> [TASK STATEMENT]:
Retrieve all lines below that have the string "agent".
Start of AVAILABLE DATA
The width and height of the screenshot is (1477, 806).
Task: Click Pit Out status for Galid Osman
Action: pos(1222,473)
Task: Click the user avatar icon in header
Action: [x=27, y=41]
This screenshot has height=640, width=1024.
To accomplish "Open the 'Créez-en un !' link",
End of AVAILABLE DATA
Start of AVAILABLE DATA
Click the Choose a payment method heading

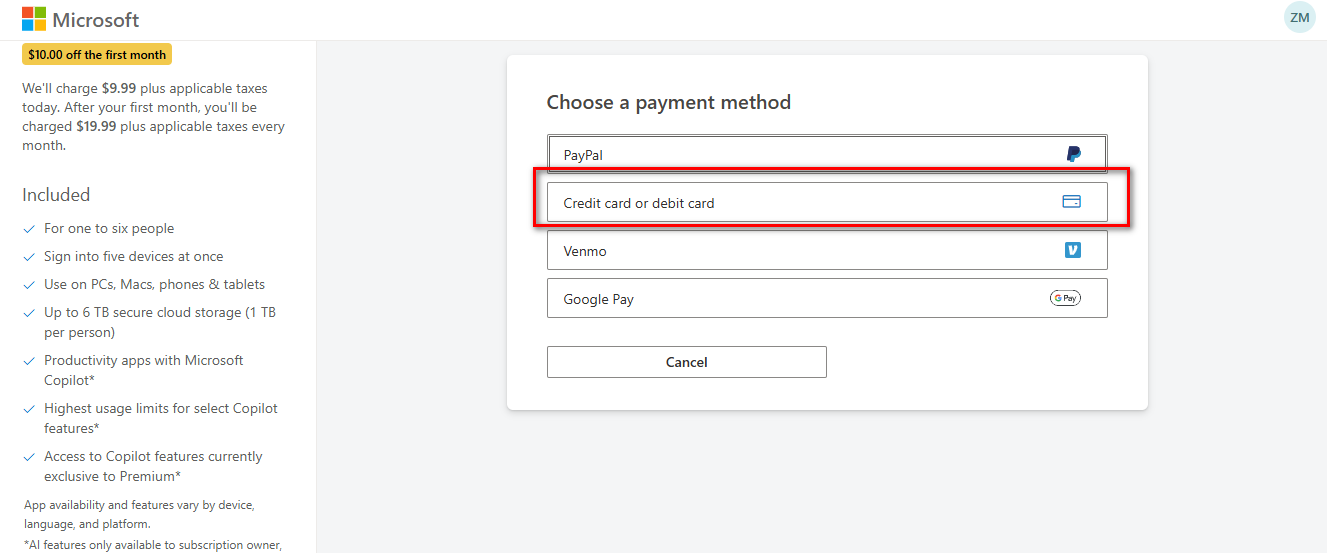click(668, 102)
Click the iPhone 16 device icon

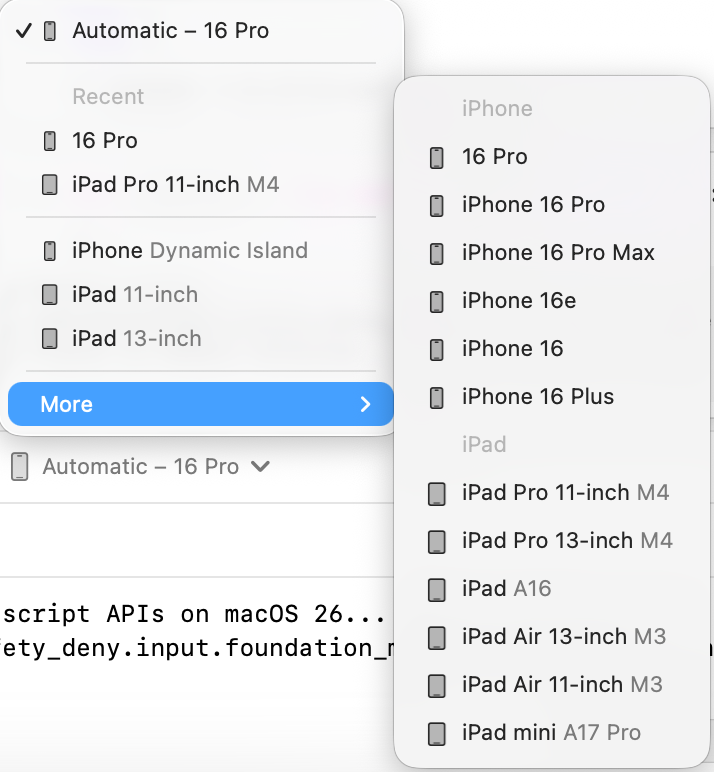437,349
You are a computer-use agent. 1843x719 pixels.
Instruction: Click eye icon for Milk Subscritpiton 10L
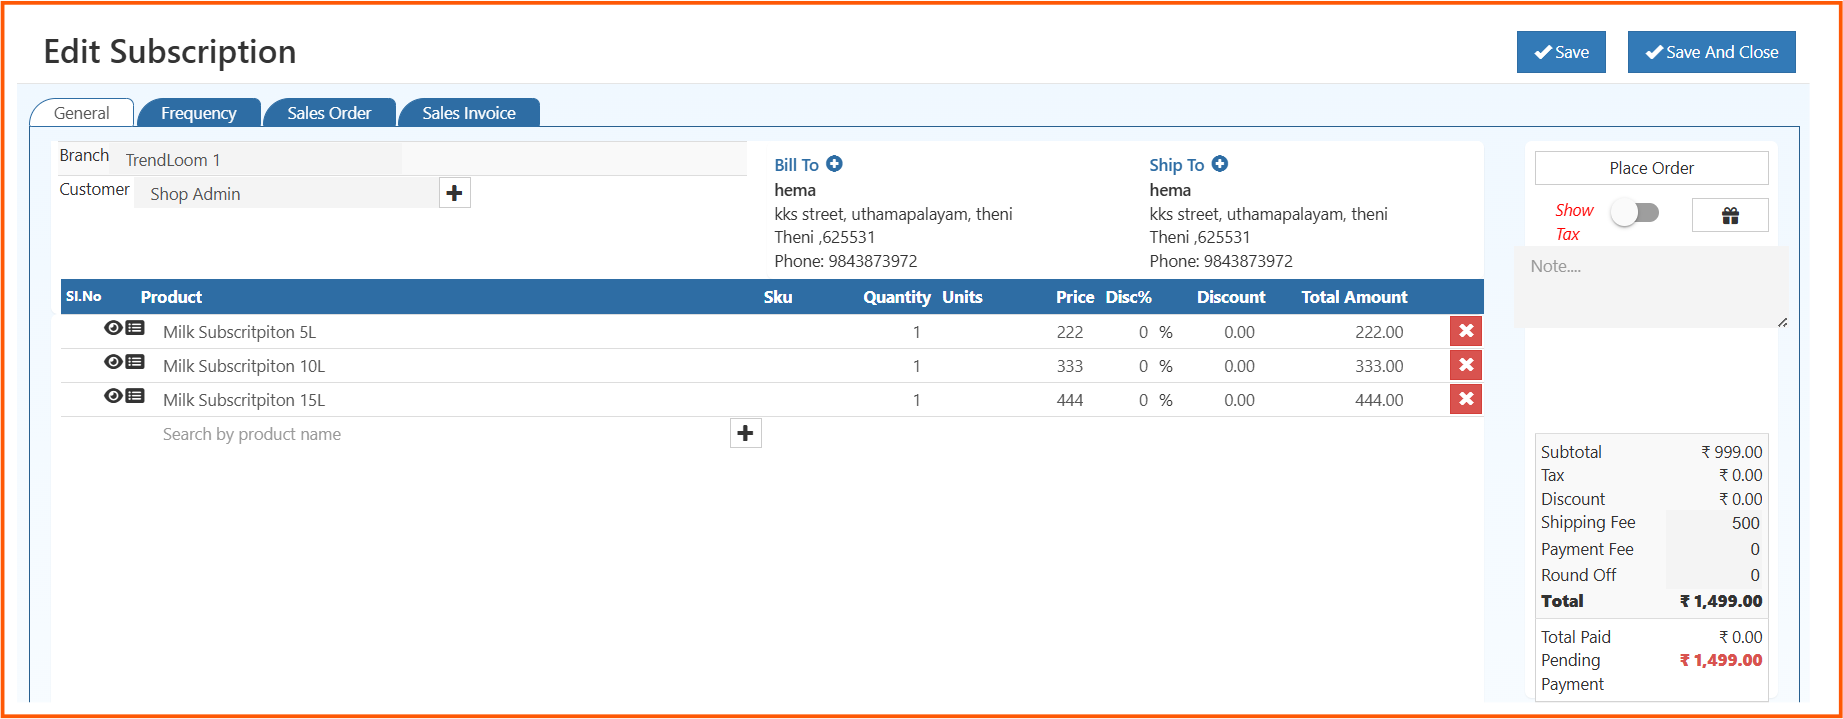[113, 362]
End of AVAILABLE DATA
Start of AVAILABLE DATA
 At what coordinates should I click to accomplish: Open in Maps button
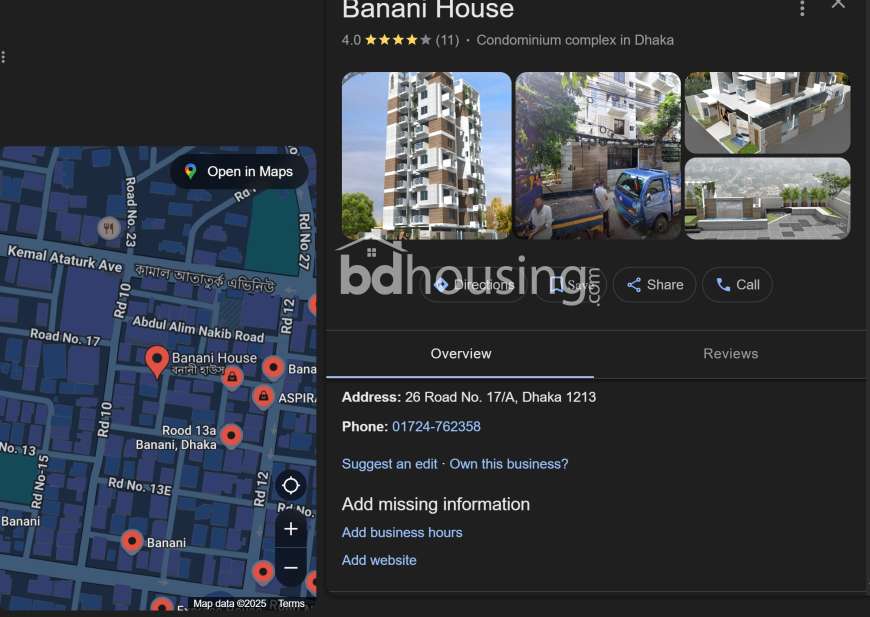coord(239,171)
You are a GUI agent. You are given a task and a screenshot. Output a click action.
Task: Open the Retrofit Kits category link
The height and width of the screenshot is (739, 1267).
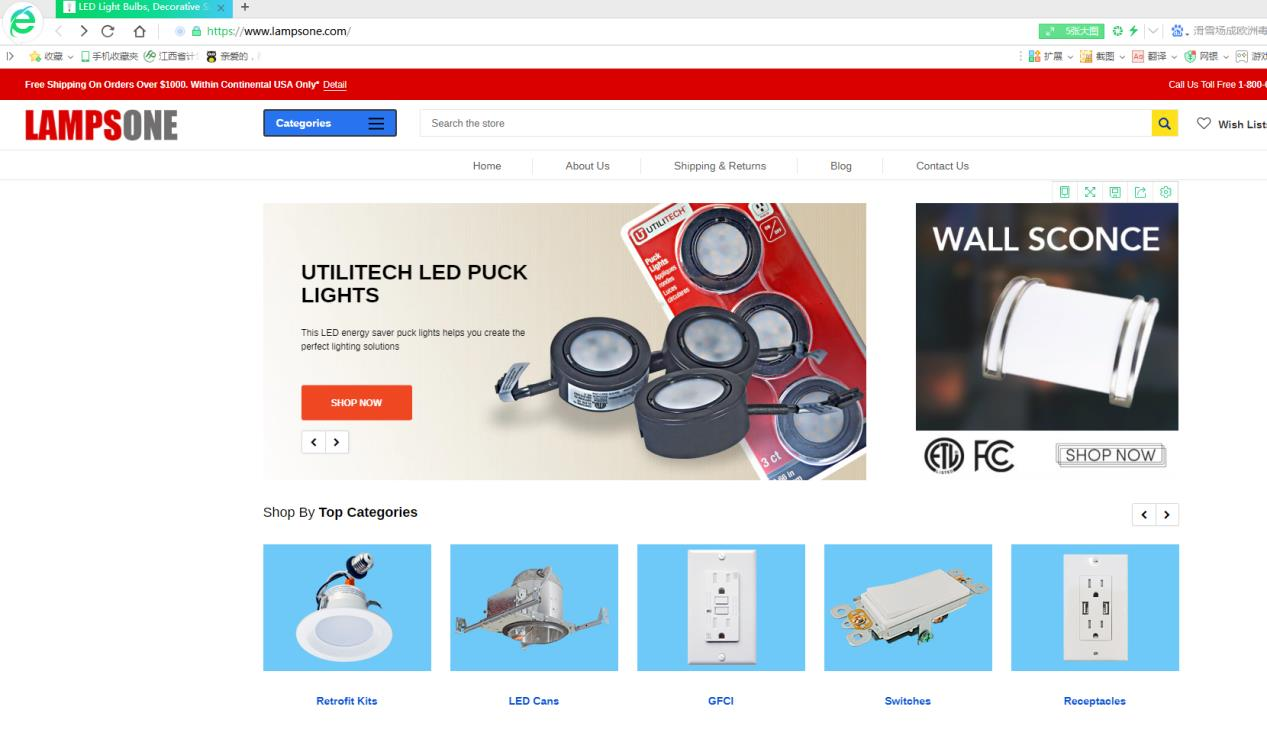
End of AVAILABLE DATA
> [RESPONSE]:
You are a computer-use agent. 1843x719 pixels.
You are a GUI agent. You are given a task and a screenshot. Output a click action.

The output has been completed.